Tesla Raising Prices And Keeping Stores Open Just 12 Days After Cutting Prices And Closing Stores

In what appears to be its third business model shift over the course of just under two weeks (closing stores, freezing stores, now keeping them open), Tesla has now abruptly decided to keep "keep significantly more stores open than previously announced", according to a new blog posted on the company's website. 

"Last month, we announced that we would be winding down many of our stores and moving to online-only sales in order to pass the savings along to our customers," the blog piece leads off, seemingly ignoring the fact that last month was 12 days ago. 

"Over the past two weeks we have been closely evaluating every single Tesla retail location, and we have decided to keep significantly more stores open than previously announced as we continue to evaluate them over the course of several months," the piece continues. 

Tesla says that it wound up closing 10% of its sales locations and that these locations were stores that "didn't invite the natural foot traffic our stores have always been designed for". It then goes on to say that they were stores that "would have closed anyway". Tesla says an additional 20% of stores remain under review for potential action. 

But wait, there's more.

After slashing prices on its cars three times over the last couple of months - the latest cuts coming just 12 days ago and inciting protests in China - the company has now announced that will be raising prices on its models. From the company's blog:

As a result of keeping significantly more stores open, Tesla will need to raise vehicle prices by about 3% on average worldwide. In other words, we will only close about half as many stores, but the cost savings are therefore only about half.

Potential Tesla owners will have a week to place their order before prices rise, so current prices are valid until March 18th. There will be no price increase to the $35,000 Model 3. The price increases will only apply to the more expensive variants of Model 3, as well as Model S and X.

Just two days ago we reported that the company had frozen its previously disclosed plan of closing all of its retail stores.
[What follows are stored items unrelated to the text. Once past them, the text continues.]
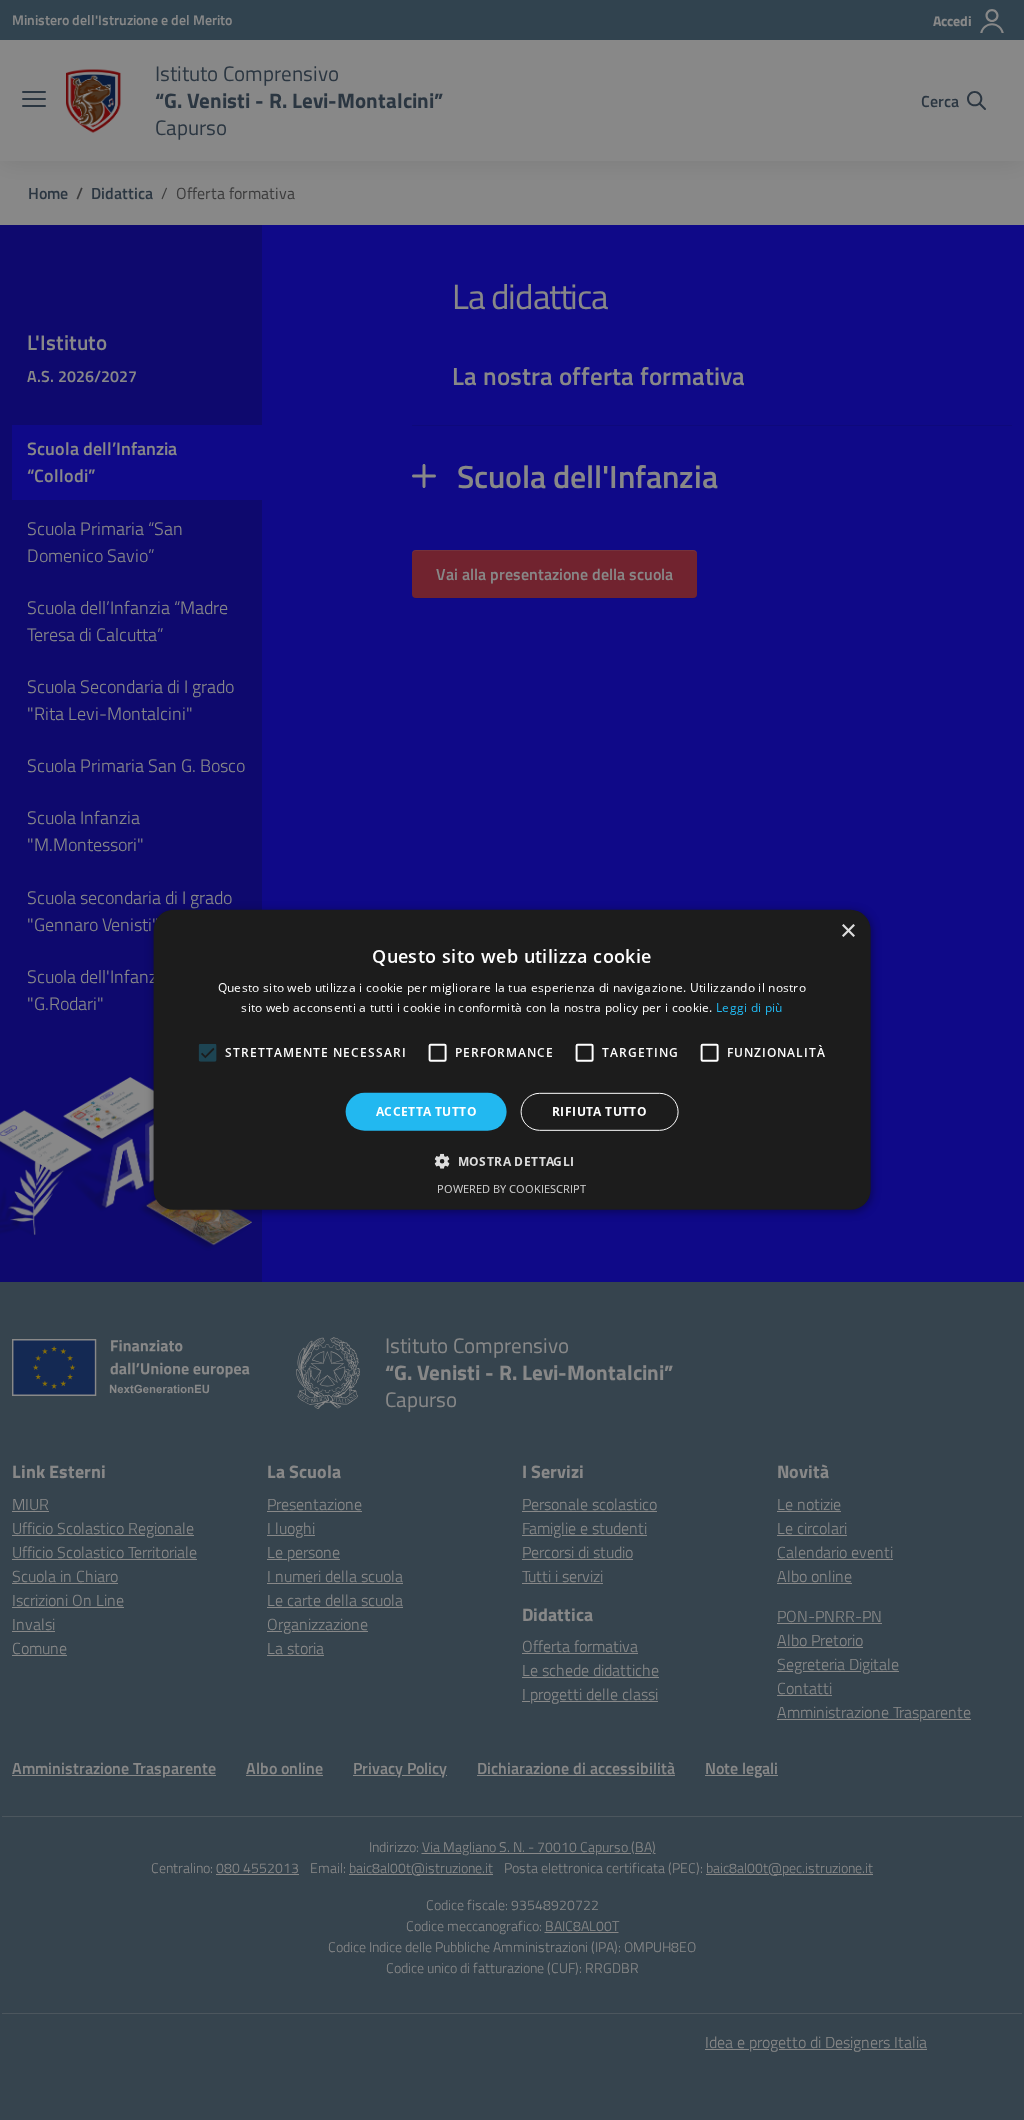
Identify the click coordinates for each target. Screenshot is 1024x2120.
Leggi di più (749, 1007)
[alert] (512, 1060)
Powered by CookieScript (511, 1188)
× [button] (847, 931)
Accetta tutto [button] (426, 1111)
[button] (511, 1161)
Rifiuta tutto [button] (599, 1111)
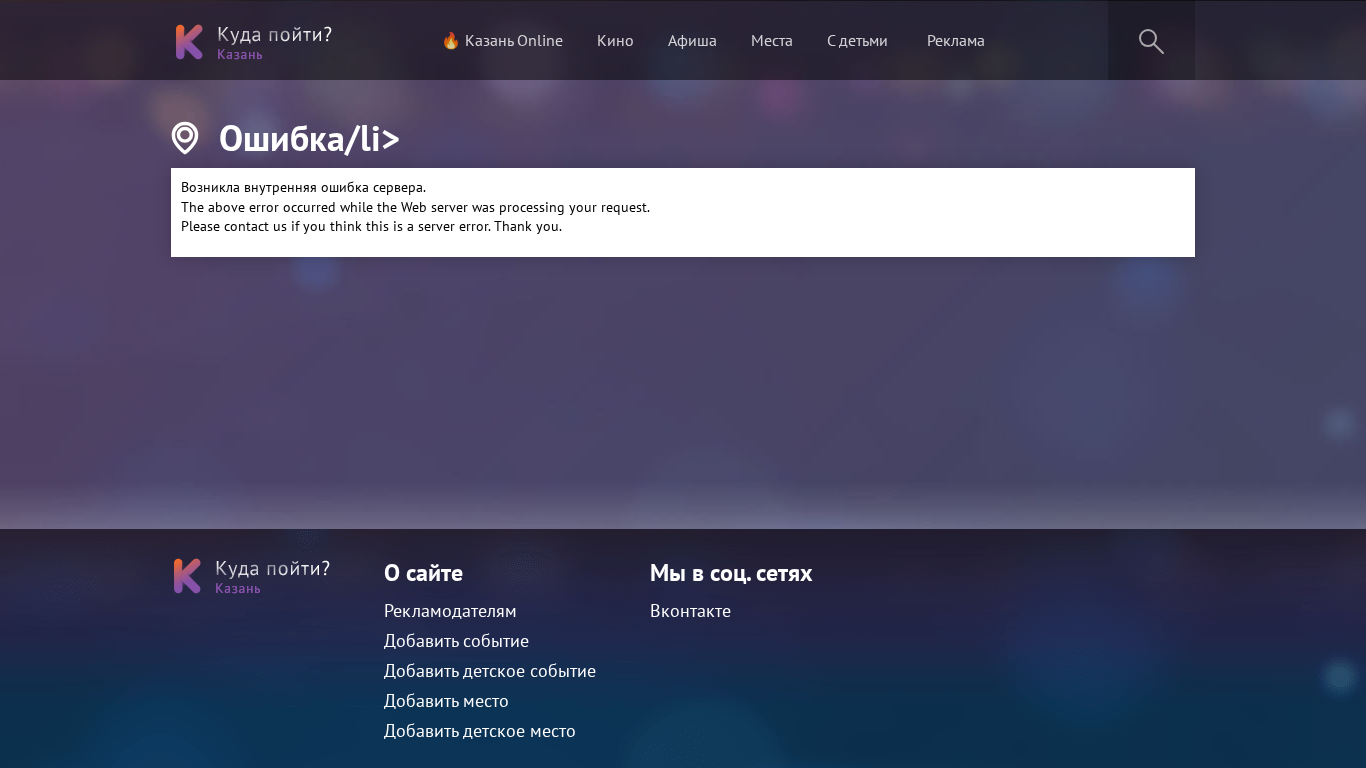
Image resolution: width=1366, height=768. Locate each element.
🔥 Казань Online (502, 40)
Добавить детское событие (490, 670)
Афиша (692, 40)
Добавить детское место (480, 730)
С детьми (857, 40)
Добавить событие (456, 640)
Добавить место (446, 700)
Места (772, 40)
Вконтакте (690, 610)
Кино (615, 40)
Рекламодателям (450, 610)
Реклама (956, 40)
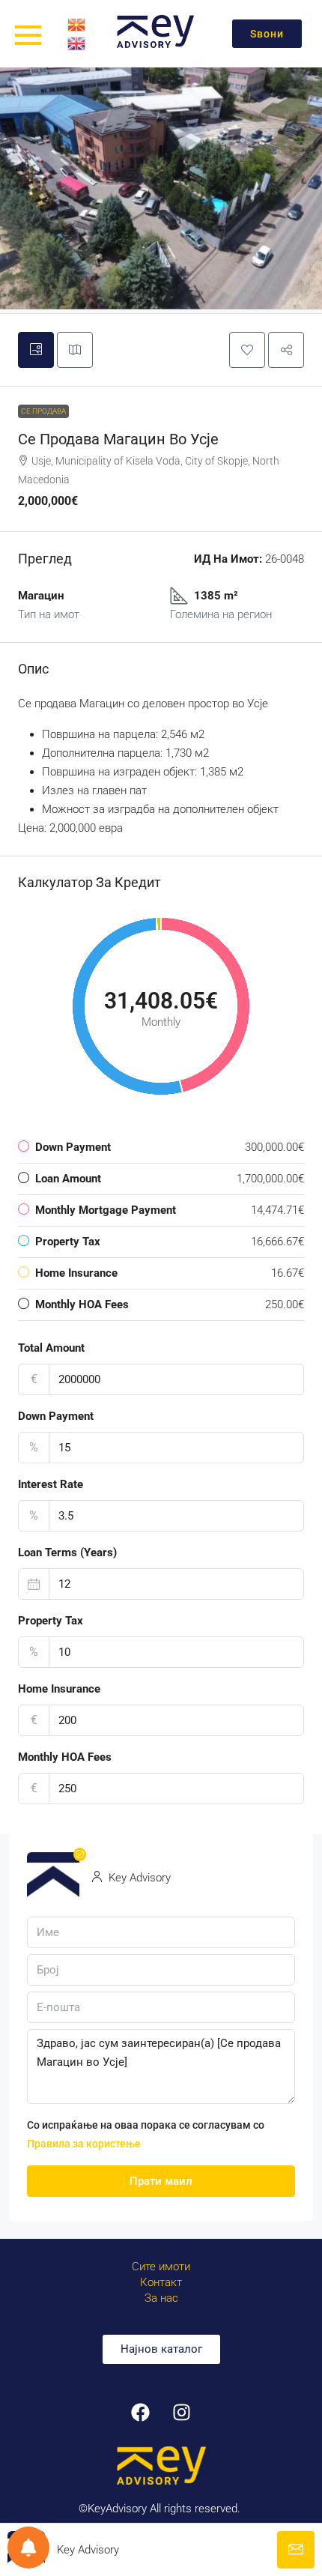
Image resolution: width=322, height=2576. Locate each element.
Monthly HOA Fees (65, 1757)
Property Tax (50, 1620)
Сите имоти (161, 2266)
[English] (77, 42)
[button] (247, 350)
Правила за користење (84, 2144)
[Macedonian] (77, 24)
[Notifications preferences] (28, 2548)
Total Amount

Some retail stores that didn't close were told to stop booking test drives last week. And yet, last week some of them were reportedly prompted to go back to "business as usual", despite retail employees not having access to commission and bonuses, resulting in far lower compensation. 

Tesla currently owes lease obligations of $1.6 billion, with $1.1 billion due between now and 2023 the Wall Street Journal reported last week. This includes payments for store leases, galleries and real estate abroad. Robert Taubman, chief executive officer of Taubman Centers Inc., is quoted as saying at the Citi 2019 Global Property CEO conference: "Tesla is a company with a viable balance sheet that is going to owe a lot of landlords a lot of money.

The decision to close down all of its retail stores and move to an online-only sales model surprised many of the company's employees and investors, with some investors dumping the company's shares as its "growth" aura was rapidly deflating. Pro-Tesla blog electrek called the business model changes a "chaotic situation", saying it was "either turning into what feels like an extremely poorly managed, haphazard transition or it is intentionally made that way to push out employees like some are suspecting."

Is it possible that the company (or rather Elon Musk) not only blindsided its own employees by its announcement of store closures, but also that it blindsided itself? Given the WSJ report from last week that Tesla would still be on the hook for many of its lease obligations regardless of if they close stores, this business model shift feels like a famous Elon Musk "shoot first, ask questions later" situation. At least this one didn't result in retail store tents.